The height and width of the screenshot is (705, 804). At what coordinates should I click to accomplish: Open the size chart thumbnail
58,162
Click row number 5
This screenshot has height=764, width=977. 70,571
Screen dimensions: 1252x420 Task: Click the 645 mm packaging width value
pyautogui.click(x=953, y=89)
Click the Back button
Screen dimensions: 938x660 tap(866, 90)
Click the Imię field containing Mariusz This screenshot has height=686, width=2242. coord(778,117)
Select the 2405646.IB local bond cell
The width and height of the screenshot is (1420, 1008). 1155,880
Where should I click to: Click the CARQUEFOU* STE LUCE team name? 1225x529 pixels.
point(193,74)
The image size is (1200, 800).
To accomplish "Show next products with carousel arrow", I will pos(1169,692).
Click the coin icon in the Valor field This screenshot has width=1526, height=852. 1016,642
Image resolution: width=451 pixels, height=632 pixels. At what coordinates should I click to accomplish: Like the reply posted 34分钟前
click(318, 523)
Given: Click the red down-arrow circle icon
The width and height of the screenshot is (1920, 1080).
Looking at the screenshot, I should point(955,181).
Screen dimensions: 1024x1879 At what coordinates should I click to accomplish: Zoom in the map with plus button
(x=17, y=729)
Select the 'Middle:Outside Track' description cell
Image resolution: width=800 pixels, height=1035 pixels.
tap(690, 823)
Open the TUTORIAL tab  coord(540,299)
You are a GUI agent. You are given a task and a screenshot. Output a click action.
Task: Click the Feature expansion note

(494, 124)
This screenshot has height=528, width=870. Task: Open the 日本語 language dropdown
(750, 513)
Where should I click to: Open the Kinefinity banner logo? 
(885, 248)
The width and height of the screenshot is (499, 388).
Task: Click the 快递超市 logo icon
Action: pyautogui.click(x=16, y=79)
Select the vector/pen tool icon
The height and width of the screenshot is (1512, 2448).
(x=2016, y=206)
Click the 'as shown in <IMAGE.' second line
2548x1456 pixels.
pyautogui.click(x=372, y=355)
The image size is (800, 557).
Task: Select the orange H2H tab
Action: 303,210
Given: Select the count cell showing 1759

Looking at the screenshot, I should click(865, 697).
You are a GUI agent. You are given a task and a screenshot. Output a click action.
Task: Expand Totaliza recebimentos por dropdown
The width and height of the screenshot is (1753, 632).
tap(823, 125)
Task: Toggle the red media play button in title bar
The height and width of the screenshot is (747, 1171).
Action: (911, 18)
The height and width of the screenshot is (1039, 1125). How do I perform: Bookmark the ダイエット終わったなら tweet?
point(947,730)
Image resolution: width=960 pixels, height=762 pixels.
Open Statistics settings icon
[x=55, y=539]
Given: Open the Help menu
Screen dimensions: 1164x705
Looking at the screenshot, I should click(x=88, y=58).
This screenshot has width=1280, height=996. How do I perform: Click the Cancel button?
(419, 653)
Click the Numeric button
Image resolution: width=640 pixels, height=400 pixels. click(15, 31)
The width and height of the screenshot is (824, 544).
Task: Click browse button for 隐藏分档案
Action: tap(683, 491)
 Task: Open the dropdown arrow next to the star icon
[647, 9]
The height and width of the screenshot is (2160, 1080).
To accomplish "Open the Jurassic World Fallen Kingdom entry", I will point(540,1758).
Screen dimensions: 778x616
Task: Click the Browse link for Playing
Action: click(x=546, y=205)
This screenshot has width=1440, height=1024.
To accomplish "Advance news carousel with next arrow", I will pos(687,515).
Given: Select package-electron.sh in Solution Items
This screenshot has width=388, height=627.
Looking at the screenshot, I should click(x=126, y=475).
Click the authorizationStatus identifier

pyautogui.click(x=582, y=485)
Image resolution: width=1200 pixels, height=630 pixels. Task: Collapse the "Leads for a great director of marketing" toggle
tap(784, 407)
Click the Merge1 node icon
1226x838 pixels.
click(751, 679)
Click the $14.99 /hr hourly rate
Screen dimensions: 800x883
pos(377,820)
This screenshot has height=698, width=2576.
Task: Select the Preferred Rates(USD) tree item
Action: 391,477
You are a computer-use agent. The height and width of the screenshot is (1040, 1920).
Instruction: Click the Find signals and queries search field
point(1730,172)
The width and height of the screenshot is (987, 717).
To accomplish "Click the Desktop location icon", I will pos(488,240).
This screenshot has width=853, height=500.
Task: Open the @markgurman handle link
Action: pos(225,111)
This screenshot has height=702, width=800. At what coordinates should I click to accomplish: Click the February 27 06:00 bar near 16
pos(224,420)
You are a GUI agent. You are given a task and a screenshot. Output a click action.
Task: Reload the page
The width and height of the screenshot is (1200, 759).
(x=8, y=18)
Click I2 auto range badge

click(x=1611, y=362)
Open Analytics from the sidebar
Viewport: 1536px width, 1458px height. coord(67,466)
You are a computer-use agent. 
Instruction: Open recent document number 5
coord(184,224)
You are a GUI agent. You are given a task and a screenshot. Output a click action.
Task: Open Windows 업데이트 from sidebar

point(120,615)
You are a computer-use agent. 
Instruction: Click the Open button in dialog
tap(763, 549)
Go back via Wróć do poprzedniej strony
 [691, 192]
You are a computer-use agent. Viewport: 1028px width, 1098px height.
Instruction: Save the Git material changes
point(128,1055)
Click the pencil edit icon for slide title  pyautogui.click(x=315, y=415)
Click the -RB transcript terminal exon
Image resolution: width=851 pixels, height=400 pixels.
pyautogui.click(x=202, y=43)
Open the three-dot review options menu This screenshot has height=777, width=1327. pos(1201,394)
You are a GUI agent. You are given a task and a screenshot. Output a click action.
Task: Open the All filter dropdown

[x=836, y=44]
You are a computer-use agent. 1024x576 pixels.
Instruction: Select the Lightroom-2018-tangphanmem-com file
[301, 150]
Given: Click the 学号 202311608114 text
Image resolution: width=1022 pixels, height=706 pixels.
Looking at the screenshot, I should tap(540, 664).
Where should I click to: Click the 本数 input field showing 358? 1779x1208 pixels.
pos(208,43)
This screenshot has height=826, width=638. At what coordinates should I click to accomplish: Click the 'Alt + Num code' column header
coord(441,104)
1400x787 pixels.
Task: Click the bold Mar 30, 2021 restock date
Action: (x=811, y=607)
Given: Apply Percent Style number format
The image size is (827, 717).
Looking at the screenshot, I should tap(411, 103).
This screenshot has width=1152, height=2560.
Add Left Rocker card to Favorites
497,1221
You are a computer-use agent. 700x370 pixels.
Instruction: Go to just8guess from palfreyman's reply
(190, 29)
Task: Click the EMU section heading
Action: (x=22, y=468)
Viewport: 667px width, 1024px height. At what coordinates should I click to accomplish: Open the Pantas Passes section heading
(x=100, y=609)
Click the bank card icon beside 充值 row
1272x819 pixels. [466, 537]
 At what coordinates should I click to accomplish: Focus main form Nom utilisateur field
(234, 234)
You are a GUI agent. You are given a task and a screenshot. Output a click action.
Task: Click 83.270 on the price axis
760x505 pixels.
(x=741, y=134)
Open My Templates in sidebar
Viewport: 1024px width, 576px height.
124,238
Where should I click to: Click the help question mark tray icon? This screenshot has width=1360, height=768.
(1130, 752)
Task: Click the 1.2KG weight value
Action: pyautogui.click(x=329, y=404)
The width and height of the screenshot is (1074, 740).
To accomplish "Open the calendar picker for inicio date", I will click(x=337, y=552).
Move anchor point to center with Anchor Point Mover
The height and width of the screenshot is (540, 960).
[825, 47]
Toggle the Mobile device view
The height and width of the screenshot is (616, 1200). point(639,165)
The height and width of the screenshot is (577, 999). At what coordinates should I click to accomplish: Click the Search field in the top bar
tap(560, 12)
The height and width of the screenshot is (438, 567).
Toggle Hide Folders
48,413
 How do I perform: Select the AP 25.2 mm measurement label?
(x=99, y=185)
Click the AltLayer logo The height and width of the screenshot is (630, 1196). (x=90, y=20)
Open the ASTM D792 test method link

* * *

About this exercise ▸ Search the data for the string "menu". List each line that has it.

Result of this task ▸
Given: Open the Help menu
Open the three-dot review options menu This screenshot has height=777, width=1327. pos(1201,394)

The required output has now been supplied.